Knowing that converting practices to a new, unfamiliar, system could prove to be difficult, AMG first set up a formal training program to help build internal expertise. This was very important to the success of the whole effort. Because of the multiple system scenario of the past, proficiency wasn’t available across the practices. To further ensure the success of the implementation, AdvancedMD also dedicated a project manager to the conversion process helping to train and roll out the new web-based practice management, billing, and collections software services.
No matter the system selected, differences in learning styles, computer literacy, and even individual age affect system implementation and acceptance. However, the approach used for transition and implementation successfully bridged these challenges by providing customized support designed to adapt to each individual’s needs.
RETURN ON INVESTMENT
After just a few short months of implementation, AMG is already seeing a return on their investment. These system changes have allowed AMG to reduce annual billing costs by close to $200,000, a substantial amount that will drop straight to the bottom line.
AMG is also seeing savings on a real time basis.

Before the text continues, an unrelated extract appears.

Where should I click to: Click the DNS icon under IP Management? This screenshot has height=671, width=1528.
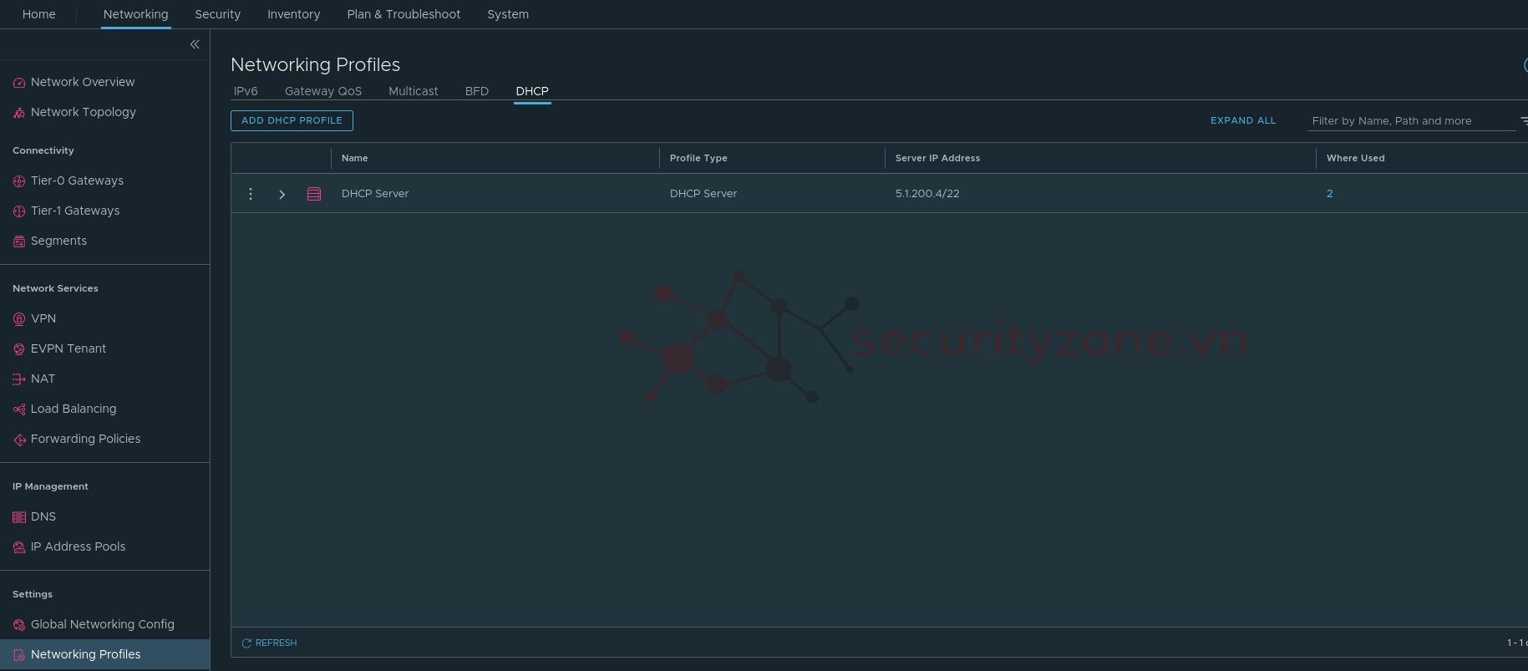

In addition to changing software, AMG implemented ‘charge entry’ into each practice and every physician and related staff was trained on proper coding methods. This was done because originally, using the old process, it took an average of 12-14 days from date of service, to get charges into the system. Claims are now dropping in as little as 1-4 days from the date of service and the process has allowed each practice a significant improvement in the timeliness of claims dropping, which ultimately has improved cash flow.

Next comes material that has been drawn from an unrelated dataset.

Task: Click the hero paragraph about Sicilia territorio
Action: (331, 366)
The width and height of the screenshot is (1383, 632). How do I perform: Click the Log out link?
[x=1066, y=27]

The key to successfully implementing an enterprise class revenue cycle management solution into a multi-specialty, multi-location operation is to keep open lines of communication with the staff and physicians. What an administrator likes in a system will be different than those physicians or their office staff because they each have very different sets of needs and each is important! It is critical to spend the appropriate time early in the process outlining the needs and expectations of all those that will be impacted by the scope of the project. Getting input upfront, providing regular communication, and planning ahead for the needs of the users are all required to meet the ultimate goal: a system that will help make an office run better, a practice that is more profitable, and a physician’s primary focus returned to patient care.
Howard Drenth serves as Director, Advanced Medical Group in Xenia, Ohio. AMG currently employs more than 40 physicians in a multi-specialty group environment. Mr. Drenth has over 15 years of experience in physician practice management in a variety of private and hospital based settings. He has successfully implemented new practice management systems in a multi-site, multi-provider setting. Mr. Drenth has a Masters of Arts degree in Business and is a member of the Medical Group Management Association.